DIRECTIVE A ▸ Convert the records from the line with "coordinates (233, 90)." up to and including the line with "constellation-markers is located" into a Markdown table. Use the columns Row and Record line, with one row per line and blank lines left out.

# Other Animals > Other Pets >  How to earn crested gecko's trust?

## bargaviking

Hi everyone,
So, where to start? I got my crested gecko a little less than a month ago. I did lots of research beforehand and garnered that most of them tend to warm up to handling after a while. I held mine a little bit in the store, it was fairly curious, active, not aggressive, not jumpy of squirmish (not to mention gorgeous - a blushing flame morph with a full tail. Adult, maybe 2 years old or so). I took all these as excellent signs that it would be comfortable around people in no time.
For the first few days, especially when people asked to see him (I know, I know, but they just don't understand), I'd take him out for a little bit and let him handwalk. He wasn't fond of the actual process of getting fished out of the tank right off the bat, but once I actually managed to get him on my hands, he seemed perfectly calm. I also took care to handle him extra gently as I dreaded him dropping his tail. Anyway, everything seemed fine.

But the thing is, nothing's changed. It's been more than 3 weeks, and he doesn't seem to trust me any more than he ever did, maybe even less. He doesn't exactly run away from my hand when I put it in his tank, but he just kind of slowly walks in another direction, as if to say "no thank you". If I do manage to get him out, though, he usually stays put, doesn't tend to panic. It's just the being picked up part that he doesn't like, and he won't even lick food off my fingers. If I want to handle him at all, I have to trap him in a corner somehow and then lift him out, which he evidently doesn't enjoy so I have just been leaving him alone more and more lately. I am wondering if this will lead to him regressing and becoming even less comfortable with handling than he already was.

Basically, I'd like to know if it looks like he'll ever warm up to being handled. He sees me all the time - the tank is on my desk - and I can't think of a time when I have ever terrified him or done anything sudden, and still, he is very reluctant to be held. 
If it turns out that some geckos just aren't the friendly type, I'm perfectly content to leave him alone and just observe him, clean and feed. The reward in owning a reptile, after all, isn't the love and cuddles type, but playing caretaker to a fascinating and beautiful creature. I just want to know whether I should keep trying, and how, or let him be. Thank you in advance!

----------


## Lija

none of them like or want being handled, but will tolerate if you do. of course he hates when you take him out, that will never change- imagine, you are sleeping in your own cosy bed and some giant is waking you and picking you up. If you say he is calm once on a hand and not panicking - that is all you should hope to get from him or any other crestie and probably any other reptile  :Smile:

----------


## Don

As they get older they do calm down.  Mine still wets in my hand every time taken out and when hand walks for some time before calming down.  he is about 2 years old now.  They need to be handled daily. 

To slow him down when capturing or if you place on a table, place a hand like motioning to stop in front of him.  Blocking his path.  As he tries to go other directions, just slowly keep the hand in front of him.  This will stop him from bolting across the table when you want him to just chill or around the tank when your grabbing him.

My granddaughter and wife place ours on their stomachs when sitting on the couch now and he stays as long as a hand is resting over him.  Only once did he leap forward and grab my granddaughters nose :-)

----------

MATERIAL PROVIDED ▸
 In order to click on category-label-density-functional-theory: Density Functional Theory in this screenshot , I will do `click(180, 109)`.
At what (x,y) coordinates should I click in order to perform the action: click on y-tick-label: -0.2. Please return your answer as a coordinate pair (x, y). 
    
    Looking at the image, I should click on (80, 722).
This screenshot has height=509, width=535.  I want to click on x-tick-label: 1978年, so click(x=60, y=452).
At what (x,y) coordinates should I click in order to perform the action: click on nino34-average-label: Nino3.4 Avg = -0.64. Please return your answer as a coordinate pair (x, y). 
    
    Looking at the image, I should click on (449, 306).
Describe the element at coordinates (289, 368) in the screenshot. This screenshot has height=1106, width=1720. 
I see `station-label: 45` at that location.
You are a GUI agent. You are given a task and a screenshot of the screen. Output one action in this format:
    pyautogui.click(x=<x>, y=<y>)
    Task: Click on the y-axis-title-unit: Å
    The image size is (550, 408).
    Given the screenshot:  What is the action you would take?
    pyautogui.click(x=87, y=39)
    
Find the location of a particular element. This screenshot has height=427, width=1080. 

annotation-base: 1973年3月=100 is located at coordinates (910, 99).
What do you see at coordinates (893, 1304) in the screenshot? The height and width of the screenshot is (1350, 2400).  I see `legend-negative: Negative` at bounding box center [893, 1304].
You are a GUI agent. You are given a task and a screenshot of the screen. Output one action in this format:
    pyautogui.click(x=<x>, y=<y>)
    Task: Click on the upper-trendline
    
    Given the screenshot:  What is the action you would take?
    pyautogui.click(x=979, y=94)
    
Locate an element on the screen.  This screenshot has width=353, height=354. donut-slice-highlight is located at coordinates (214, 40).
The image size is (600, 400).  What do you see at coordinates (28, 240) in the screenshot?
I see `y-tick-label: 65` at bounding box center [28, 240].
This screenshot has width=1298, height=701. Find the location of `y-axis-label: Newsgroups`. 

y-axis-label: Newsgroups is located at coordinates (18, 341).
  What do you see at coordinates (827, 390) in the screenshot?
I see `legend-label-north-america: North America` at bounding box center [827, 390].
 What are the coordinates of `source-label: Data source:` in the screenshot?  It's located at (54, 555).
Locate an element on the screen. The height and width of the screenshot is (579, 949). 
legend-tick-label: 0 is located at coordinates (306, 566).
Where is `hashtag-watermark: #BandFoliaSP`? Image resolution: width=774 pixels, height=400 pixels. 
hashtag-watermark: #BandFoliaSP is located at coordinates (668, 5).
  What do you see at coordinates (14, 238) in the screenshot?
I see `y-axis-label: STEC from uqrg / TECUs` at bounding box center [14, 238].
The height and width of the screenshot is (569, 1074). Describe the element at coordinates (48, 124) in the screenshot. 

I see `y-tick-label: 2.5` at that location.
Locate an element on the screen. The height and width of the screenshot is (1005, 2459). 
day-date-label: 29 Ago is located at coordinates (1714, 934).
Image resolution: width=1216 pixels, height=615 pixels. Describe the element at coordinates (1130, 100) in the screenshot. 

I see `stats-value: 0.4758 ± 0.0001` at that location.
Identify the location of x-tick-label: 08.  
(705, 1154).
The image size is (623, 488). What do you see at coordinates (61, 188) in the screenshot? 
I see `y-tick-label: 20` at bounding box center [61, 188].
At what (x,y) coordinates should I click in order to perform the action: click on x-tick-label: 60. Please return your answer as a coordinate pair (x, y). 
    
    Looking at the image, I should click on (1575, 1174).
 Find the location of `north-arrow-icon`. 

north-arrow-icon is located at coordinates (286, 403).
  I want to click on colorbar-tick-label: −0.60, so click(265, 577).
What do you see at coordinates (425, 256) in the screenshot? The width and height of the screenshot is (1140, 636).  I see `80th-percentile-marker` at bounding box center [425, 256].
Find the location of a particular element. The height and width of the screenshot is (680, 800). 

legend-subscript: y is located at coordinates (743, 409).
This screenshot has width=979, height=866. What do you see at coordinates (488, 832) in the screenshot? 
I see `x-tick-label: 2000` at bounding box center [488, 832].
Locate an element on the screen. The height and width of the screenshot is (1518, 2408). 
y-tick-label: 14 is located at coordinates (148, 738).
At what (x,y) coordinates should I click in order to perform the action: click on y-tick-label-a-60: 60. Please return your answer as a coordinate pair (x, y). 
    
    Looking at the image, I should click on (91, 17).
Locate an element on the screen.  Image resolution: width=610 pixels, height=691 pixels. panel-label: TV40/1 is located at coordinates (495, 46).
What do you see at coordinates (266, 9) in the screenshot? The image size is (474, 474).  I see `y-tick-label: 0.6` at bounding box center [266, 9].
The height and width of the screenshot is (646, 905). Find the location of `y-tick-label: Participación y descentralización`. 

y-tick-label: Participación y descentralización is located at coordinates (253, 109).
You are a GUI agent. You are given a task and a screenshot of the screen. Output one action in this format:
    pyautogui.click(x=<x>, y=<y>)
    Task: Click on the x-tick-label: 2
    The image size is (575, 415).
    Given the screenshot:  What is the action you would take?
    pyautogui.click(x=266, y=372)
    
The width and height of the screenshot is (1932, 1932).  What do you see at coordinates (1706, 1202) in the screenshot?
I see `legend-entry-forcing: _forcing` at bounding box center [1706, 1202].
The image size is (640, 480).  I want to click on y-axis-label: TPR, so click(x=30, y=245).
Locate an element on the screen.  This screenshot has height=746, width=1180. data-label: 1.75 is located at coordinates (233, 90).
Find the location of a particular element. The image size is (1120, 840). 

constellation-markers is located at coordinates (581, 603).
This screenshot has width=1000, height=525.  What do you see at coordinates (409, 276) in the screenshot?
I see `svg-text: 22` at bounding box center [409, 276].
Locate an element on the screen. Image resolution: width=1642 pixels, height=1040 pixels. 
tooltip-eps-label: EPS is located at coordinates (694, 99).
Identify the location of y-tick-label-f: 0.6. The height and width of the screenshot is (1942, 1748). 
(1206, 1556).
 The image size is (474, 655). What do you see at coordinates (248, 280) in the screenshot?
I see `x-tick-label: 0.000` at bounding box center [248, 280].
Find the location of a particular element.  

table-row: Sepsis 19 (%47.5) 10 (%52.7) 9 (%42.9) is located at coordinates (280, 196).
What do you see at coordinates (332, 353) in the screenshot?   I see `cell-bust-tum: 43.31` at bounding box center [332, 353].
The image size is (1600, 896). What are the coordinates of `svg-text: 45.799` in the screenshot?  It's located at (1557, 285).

DIRECTIVE B ▸ Rewrite the gecko thread from "Basically, I'd like" up to and including "to be held.", changing "tank" to "enclosure".

ANSWER SECTION A ▸
| Row | Record line |
|---|---|
| 1 | Locate an element on the screen.  This screenshot has height=746, width=1180. data-label: 1.75 is located at coordinates (233, 90). |
| 2 | Find the location of a particular element. The image size is (1120, 840).  |
| 3 | constellation-markers is located at coordinates (581, 603). |

ANSWER SECTION B ▸
Basically, I'd like to know if it looks like he'll ever warm up to being handled. He sees me all the time - the enclosure is on my desk - and I can't think of a time when I have ever terrified him or done anything sudden, and still, he is very reluctant to be held.